- GOAL OF THE EXERCISE: Among the lines below, restate word for word only those from the line with "Instruction: Click the blue cursor arrow icon" through the line with "Task: Open the link", with both end lines kept.

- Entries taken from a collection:
_ _ _ _ _

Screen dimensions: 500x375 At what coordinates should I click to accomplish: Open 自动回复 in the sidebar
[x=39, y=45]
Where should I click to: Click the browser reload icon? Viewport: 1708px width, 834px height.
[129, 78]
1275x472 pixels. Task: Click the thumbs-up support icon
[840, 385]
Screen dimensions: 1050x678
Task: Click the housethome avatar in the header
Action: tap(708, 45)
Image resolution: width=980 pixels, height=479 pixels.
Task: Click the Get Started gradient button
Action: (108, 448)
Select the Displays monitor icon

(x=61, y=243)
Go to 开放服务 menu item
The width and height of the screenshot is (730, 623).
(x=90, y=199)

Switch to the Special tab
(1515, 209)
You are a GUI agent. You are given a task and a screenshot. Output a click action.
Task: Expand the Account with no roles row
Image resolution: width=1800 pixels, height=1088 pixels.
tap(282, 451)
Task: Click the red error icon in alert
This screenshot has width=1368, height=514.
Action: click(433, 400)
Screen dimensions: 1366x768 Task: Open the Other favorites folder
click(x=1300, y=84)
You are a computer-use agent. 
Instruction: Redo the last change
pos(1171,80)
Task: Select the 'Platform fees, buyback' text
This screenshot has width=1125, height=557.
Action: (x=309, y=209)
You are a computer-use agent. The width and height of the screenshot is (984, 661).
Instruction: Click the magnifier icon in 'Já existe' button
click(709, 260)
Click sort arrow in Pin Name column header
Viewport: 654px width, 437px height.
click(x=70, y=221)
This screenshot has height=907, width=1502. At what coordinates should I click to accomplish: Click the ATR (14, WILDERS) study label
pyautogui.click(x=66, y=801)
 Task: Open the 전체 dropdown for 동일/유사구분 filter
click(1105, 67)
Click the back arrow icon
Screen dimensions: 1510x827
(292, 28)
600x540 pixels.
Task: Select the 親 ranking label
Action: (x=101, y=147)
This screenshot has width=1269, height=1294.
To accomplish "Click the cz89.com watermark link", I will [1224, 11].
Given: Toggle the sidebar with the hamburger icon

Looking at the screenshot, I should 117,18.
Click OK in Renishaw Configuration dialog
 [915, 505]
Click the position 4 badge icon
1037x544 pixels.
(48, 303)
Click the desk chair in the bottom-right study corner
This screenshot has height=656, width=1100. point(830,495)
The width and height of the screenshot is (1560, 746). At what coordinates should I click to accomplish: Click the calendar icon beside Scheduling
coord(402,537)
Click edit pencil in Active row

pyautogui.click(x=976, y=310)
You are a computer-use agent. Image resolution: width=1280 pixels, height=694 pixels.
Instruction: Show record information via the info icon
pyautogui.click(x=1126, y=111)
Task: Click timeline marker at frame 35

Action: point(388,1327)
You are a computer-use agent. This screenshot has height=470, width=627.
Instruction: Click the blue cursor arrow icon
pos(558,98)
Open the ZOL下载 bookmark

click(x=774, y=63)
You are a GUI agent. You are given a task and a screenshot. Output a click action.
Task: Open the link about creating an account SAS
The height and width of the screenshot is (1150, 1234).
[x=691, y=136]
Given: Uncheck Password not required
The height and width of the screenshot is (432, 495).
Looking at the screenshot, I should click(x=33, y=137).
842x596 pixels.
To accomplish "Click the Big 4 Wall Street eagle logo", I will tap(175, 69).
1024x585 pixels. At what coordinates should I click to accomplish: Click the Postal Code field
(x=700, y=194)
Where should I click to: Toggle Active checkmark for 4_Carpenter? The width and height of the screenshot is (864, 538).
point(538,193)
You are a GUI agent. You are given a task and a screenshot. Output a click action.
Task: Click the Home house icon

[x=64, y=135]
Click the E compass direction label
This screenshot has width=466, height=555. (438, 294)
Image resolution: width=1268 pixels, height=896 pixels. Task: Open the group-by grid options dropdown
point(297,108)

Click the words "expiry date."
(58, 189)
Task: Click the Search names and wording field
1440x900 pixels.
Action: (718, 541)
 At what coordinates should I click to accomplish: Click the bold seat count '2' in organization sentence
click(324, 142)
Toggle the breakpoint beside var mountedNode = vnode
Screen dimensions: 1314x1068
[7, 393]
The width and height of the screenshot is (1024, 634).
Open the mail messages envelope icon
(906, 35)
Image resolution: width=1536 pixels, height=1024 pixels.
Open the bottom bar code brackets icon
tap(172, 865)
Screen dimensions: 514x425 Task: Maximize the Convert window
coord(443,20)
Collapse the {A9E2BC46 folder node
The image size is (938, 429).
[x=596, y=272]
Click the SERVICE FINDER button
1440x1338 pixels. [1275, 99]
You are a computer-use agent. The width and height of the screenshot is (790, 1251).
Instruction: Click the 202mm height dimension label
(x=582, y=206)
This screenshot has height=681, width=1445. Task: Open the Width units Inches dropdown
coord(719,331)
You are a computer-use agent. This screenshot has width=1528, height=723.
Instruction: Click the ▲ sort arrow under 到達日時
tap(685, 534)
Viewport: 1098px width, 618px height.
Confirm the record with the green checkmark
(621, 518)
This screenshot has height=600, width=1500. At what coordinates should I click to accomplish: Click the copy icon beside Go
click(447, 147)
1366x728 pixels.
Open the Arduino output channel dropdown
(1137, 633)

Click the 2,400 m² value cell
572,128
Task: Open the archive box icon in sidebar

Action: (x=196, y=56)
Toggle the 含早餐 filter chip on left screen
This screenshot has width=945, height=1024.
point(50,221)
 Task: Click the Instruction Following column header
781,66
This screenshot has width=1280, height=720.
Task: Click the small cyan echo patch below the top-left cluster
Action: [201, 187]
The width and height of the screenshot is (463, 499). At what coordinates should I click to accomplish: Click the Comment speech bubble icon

_ _ _ _ _

- RESPONSE TO THE EXERCISE:
Instruction: Click the blue cursor arrow icon
pos(558,98)
Open the ZOL下载 bookmark

click(x=774, y=63)
You are a GUI agent. You are given a task and a screenshot. Output a click action.
Task: Open the link about creating an account SAS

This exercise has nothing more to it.